## Text
>>>>>
Re: HSC 2013 4U Marathon

GoldyOrNugget said:
$$degree of $P(Q(x)) = mn$ \\ \\ If $P(x)$ is of degree $n$ then $P(P(P(x))) - 3P(x)$ is of degree $n^3$, but $P(P(P(x))) - 3P(x) = -2x$ so $n = 1$. \\ \\ Let $P(x) = ax + b$. $P(P(P(x))) - 3P(x) = a(a(ax+b)+b)+b - 3(ax + b) = a(a^2x + ab + b) + b - 3ax - 3b = a^3x + a^2b + ab + b - 3ax - 3b = (a^3 - 3a)x + (a^2b + ab - 2b)$. \\ \\ Equating coefficients, $a^3-3a = -2 \therefore a=1$ or $a=-2$. If $a=1$, $(b + b - 2b) = 0 \therefore b$ can take any value. If $a=-2$, $4b - 2b -2b = 0$ so again b can take any value. \\ So $P(x) = x + b$ or $P(x) = -2x + b$.$

Correct - nice work.

GoldyOrNugget · Jan 5, 2013

Re: HSC 2013 4U Marathon

Syyy i'm bored post another question.

P.S. my reasoning for the $x \rightarrow f^{-1}(x)$ roots thing was the same as yours i think. if $(x-a_1)(x-a_2)...(x-a_n) = 0$ is our original polynomial, then we can create one with the new roots as $(x-f(a_1))(x-f(a_2))...(x-f(a_n)) = 0$ since our only requirement is that $x - f(a_i) = 0$ . But if this is the case, then it is also the case that $f^{-1}(x) - a_i = 0$ , which means an equivalent equation is $(f^{-1}(x) - a_1)(f^{-1}(x) - a_2)...(f^{-1}(x) - a_n) = 0$ , and this is exactly the same as our original polynomial except $x \rightarrow f^{-1}(x)$ .

Sy123 · Jan 5, 2013

Re: HSC 2013 4U Marathon

Another one I made - its original:

$Consider the following construction of this particular curve$

Now since I can't draw properly - you must draw it instead, for purposes of this question:

$$The Red variable point$ \ \ = R$

$$Centre of the moving circle$ \ \ = S$

$$Centre of the cartesian plane$ \ \ = O$

$$Radius of large circle is$ \ \ 4a \ \ $radius of small circle is$ \ \ a$ (ignore the scaling on the animation)
<<<<<
## Information provided
>>>>>
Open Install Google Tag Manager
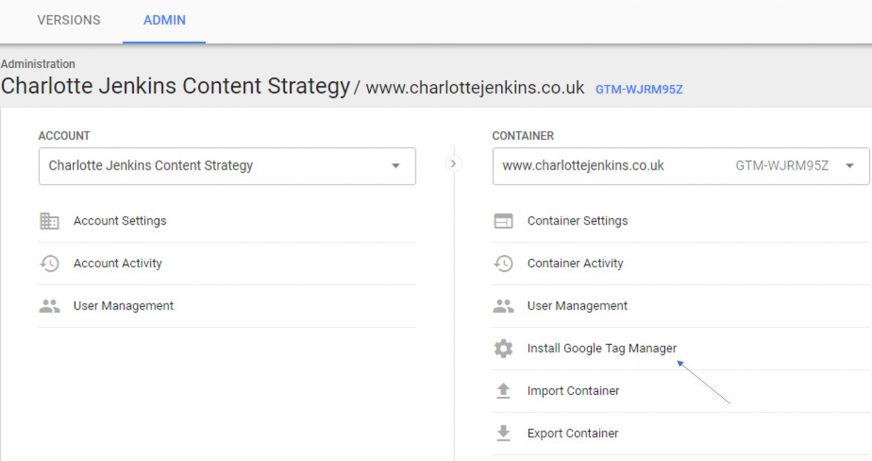872x461 pixels. pyautogui.click(x=602, y=349)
<<<<<
## Required work
Repeat the part of the math forum thread that begins at the words "Another one I" and stops after "on the animation)", copying every character without change. Rely only on the math forum thread, not on the listing.

## Completed exercise
Another one I made - its original:

$Consider the following construction of this particular curve$

Now since I can't draw properly - you must draw it instead, for purposes of this question:

$$The Red variable point$ \ \ = R$

$$Centre of the moving circle$ \ \ = S$

$$Centre of the cartesian plane$ \ \ = O$

$$Radius of large circle is$ \ \ 4a \ \ $radius of small circle is$ \ \ a$ (ignore the scaling on the animation)